Image from BookExpo America 2016 Day 1. Provided by BEA
By Erin L. Cox | @erinlcox
‘Anointed by the Industry’
Wednesday’s (May 11) opening of BookExpo America included its popular BEA Editors’ Buzz session.As the title suggests, the coveted seats on this panel give editors a chance to feature the key books with which they want to woo US booksellers, librarians, and media, building advance “buzz” toward an autumn publication.
In Publisher’s Weekly’s preview piece by Beth Levine for the panel, two of the featured editors — Elizabeth Schmitz, VP and Editorial Director at Grove Atlantic, and Sarah McGrath, VP and Editor-in-Chief with Riverhead Books — noted that the panel helped put books on the radar for booksellers in a “different, big way” while also generating a great opportunity to showcase new writers. While that might be the desired effect, the inconvenient truth about buzz is that it doesn’t always translate into that hoped-for successful publication. Sometimes, in fact, buzz can hurt a book.
There are several types of buzz in US publishing:
- Good chatter that comes from a panel such as this one;
- A “big book” at Frankfurt Book Fair, which often means wide international attention; or
- Excitement that comes when a book is sold after a heated auction for a sizable amount of money, such as last year’s City on Fire by Garth Risk Hallberg.
At the time of publication, publishers and the media asked if the hype around on the auction for City on Fire did it a disservice and many reviews by readers on Goodreads referenced the $2 million advance, both positively and negatively.
While The New York Times’ Stuart Emmrich noted that City on Fire didn’t live up critically or financially to the buzz that came with the auction, he also reported that an unnamed executive at Knopf was unconcerned because, the exec said, “this is a book we expect people will be reading in 20 years.”
If anything, publishers use this kind of buzz less to attract immediate good reviews or commercial success, and more as a kind of curation. With the “Wall of Content” rising as books proliferate in the marketplace from both traditional and independent publishers, these peak publicity moments have become more important than ever, strategic or not, in the effort to capture consumer focus.
“A book being on the buzz panel means it is being anointed by the industry,” said Ryan Doherty, Vice President, Literary Development for Sony Pictures, who optioned the rights for Darktown by Thomas Mullen, one of the titles discussed.
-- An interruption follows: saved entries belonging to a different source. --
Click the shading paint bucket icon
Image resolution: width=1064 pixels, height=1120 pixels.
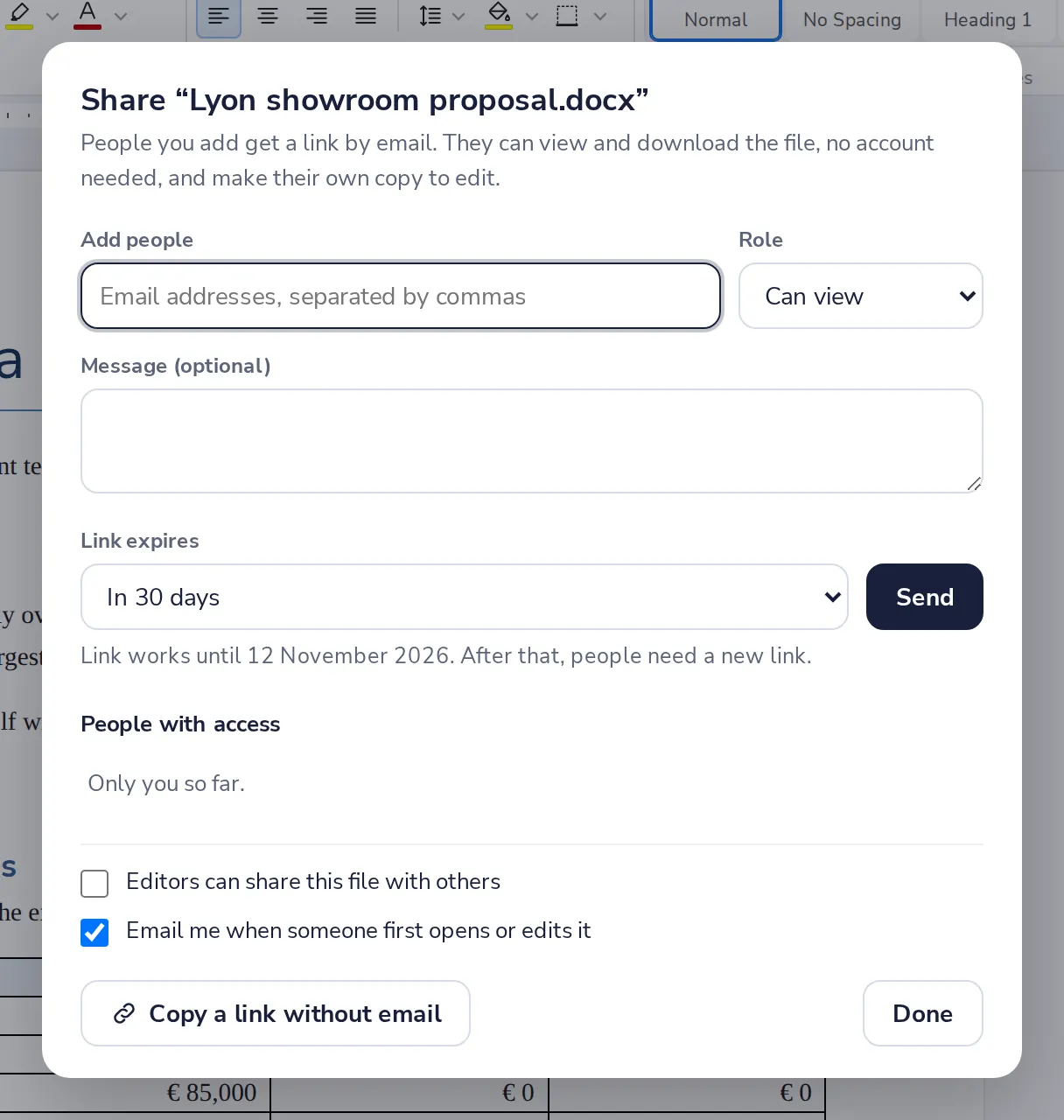pos(499,16)
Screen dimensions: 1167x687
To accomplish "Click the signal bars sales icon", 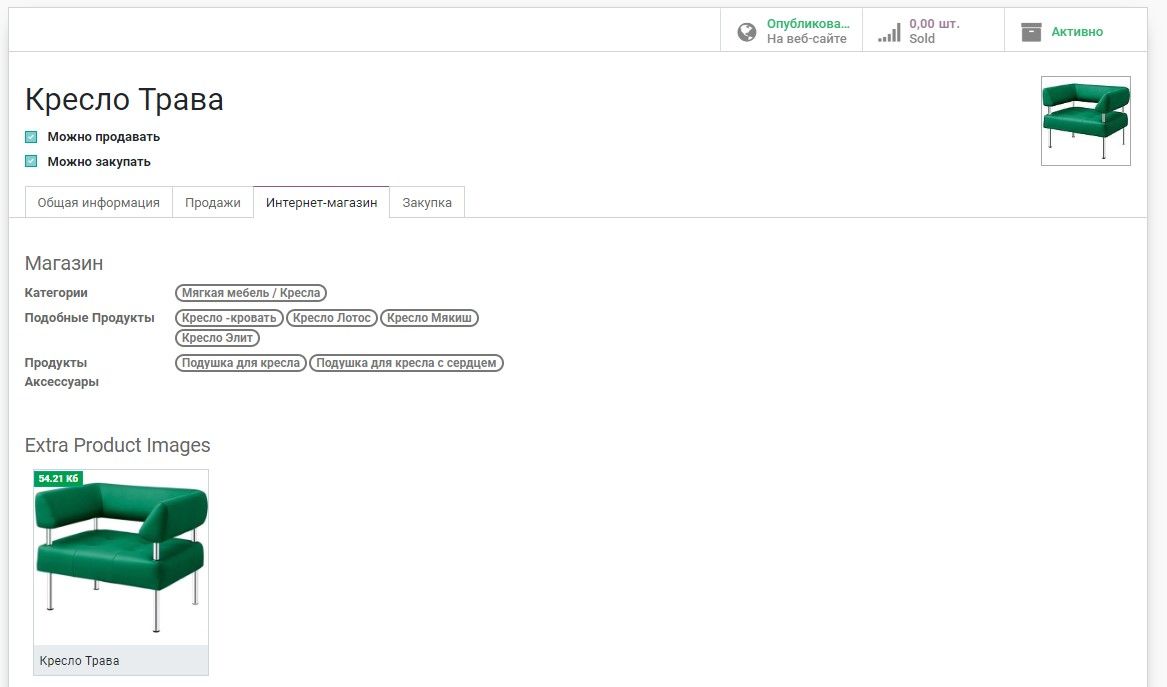I will click(x=888, y=33).
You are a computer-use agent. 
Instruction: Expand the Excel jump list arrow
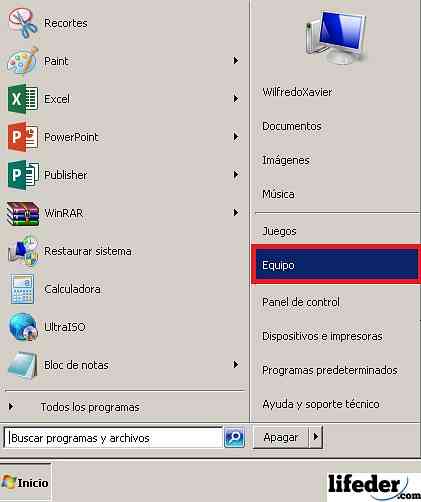236,99
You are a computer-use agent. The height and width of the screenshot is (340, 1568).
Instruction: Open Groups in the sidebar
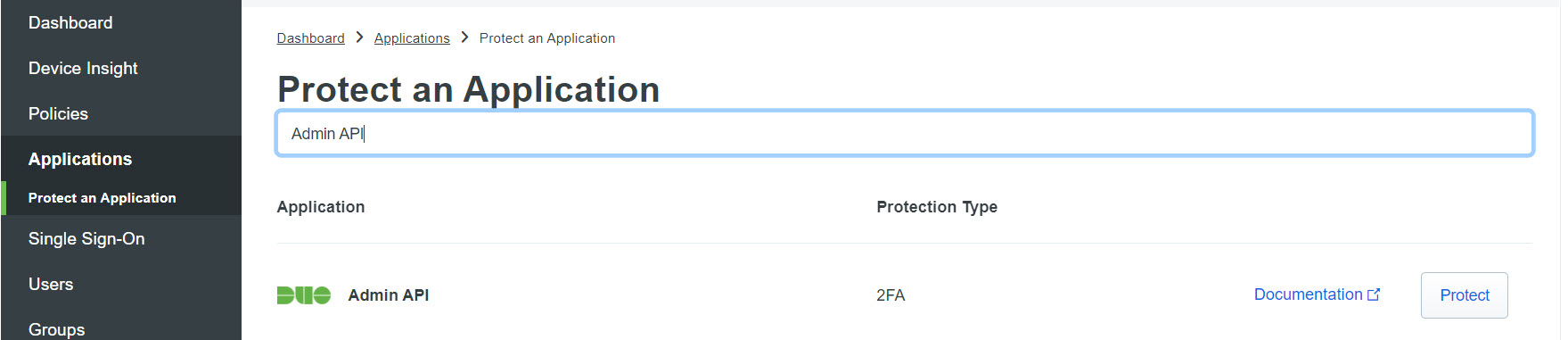57,329
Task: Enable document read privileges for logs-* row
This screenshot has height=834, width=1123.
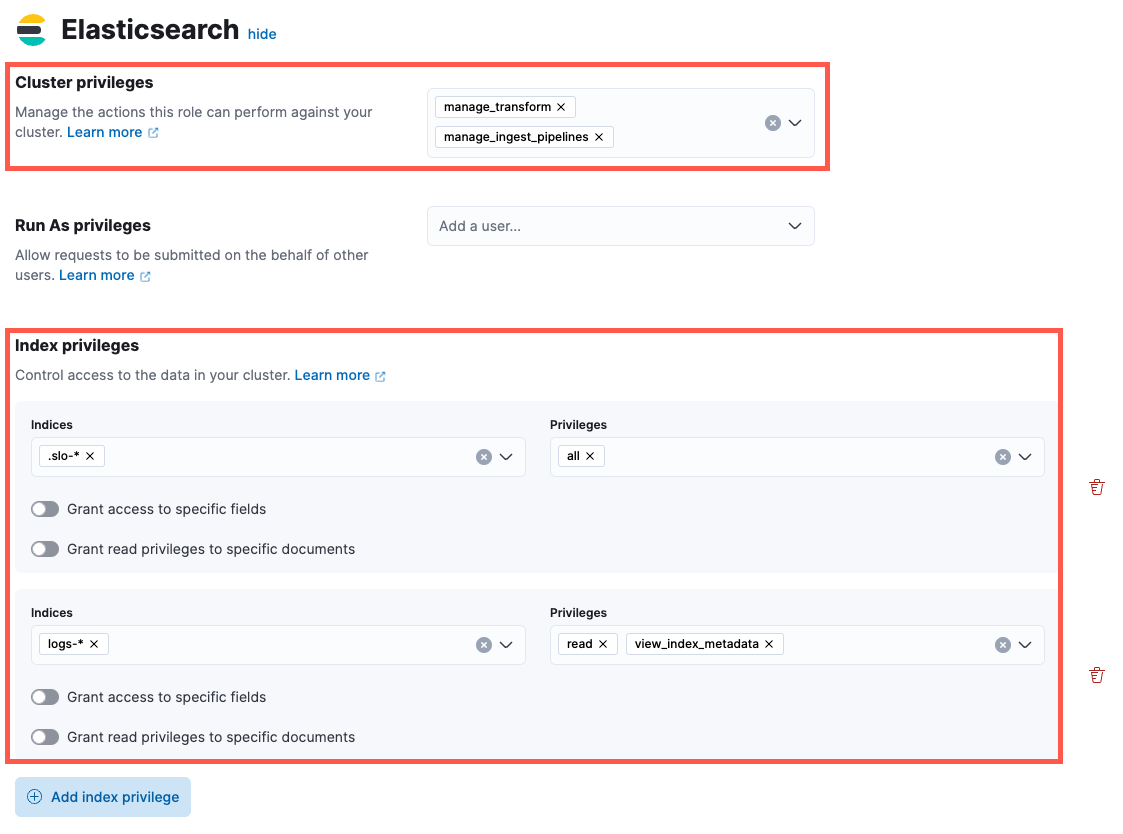Action: tap(45, 737)
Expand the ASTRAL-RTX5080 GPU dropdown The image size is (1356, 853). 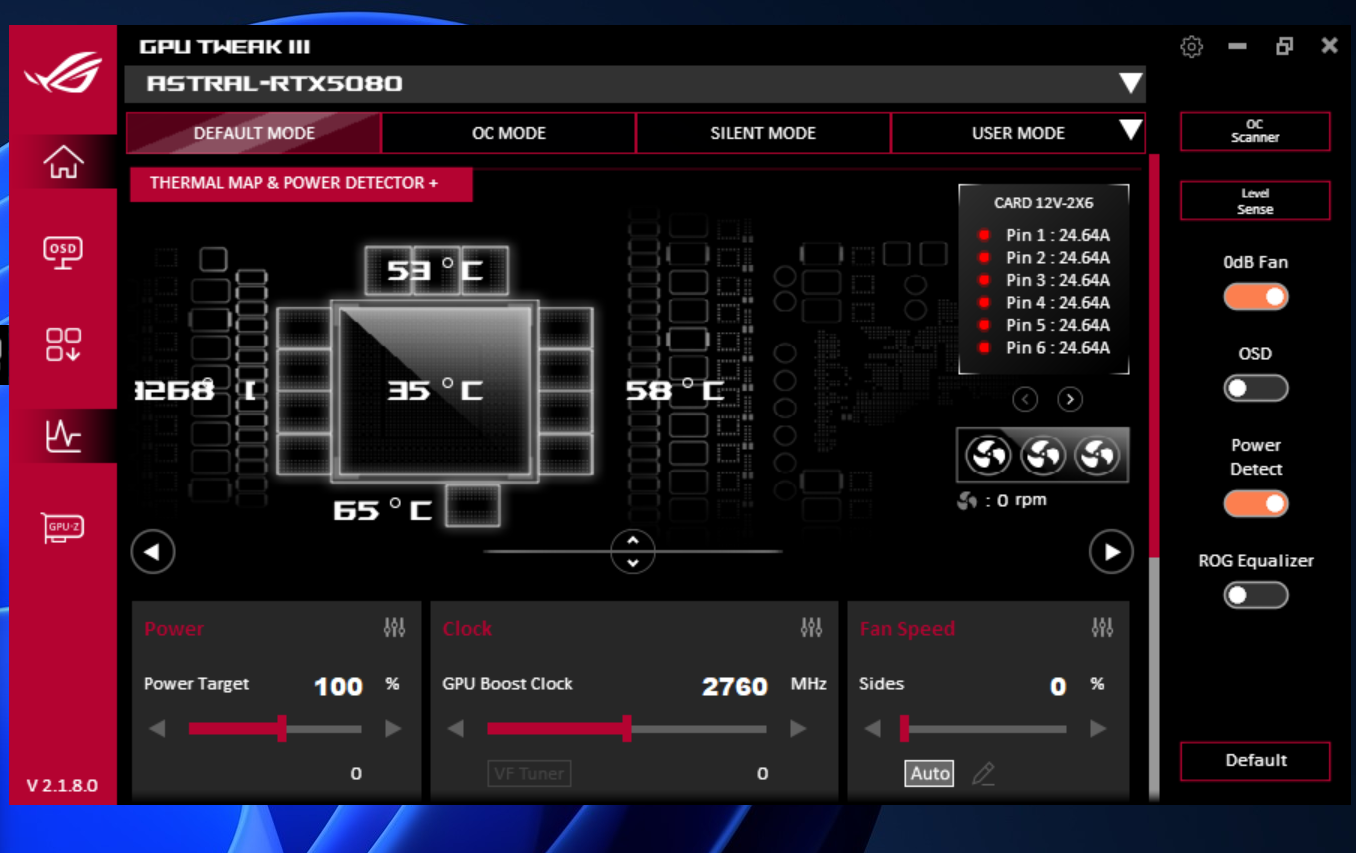[1130, 83]
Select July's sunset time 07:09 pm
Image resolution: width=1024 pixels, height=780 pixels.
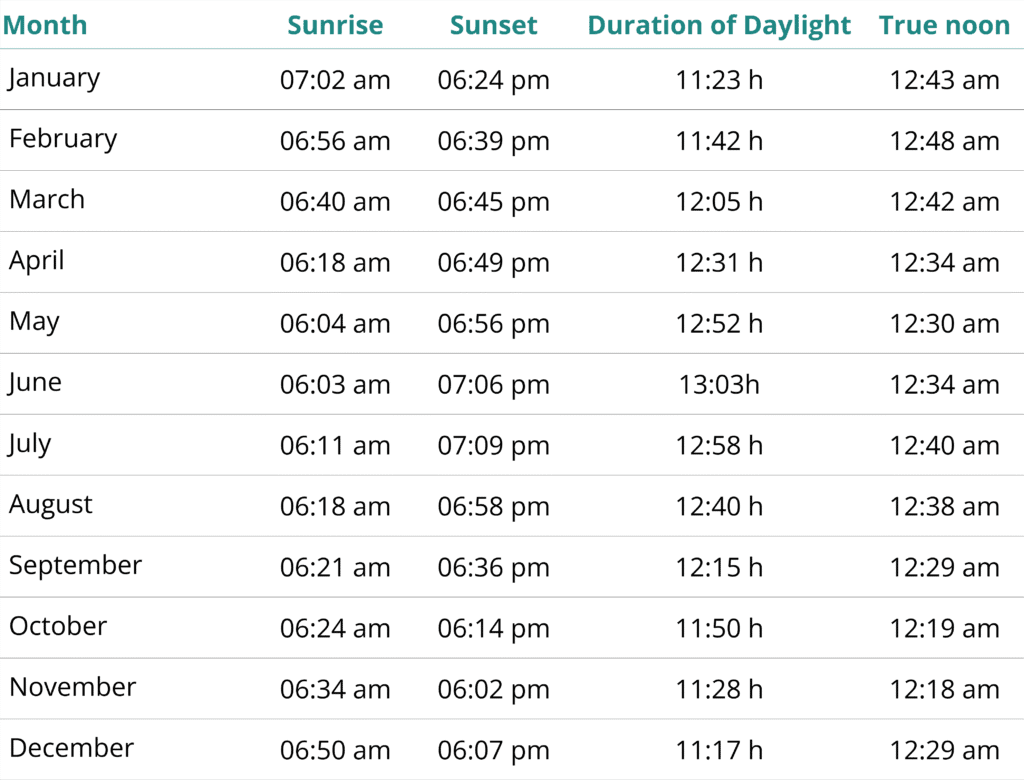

What sets apart the BEA Editors’ Buzz event is also access to a rarely heard-from, fresh, group: the editors.
“What I like about the Buzz Panel is the ability to hear the editors talk about the books,” said Tom Beer, President of the National Book Critics Circle and Books Editor for Newsday. Rather than getting a pitch from a publicist, as Beer usually does, “There’s something different about hearing the unvarnished story from the editor,” he said.
McGrath, in her presentation for her book The Mothers by Brit Bennett, spoke to the audience Wednesday not as an editor but as a reader. She said that she inhaled the book “like some kind of fuel, I needed it.”
Having piqued attendees’ interest, McGrath left the room of influencers at Chicago’s McCormick Place West not only ready to sell the book to customers but also to read it, themselves.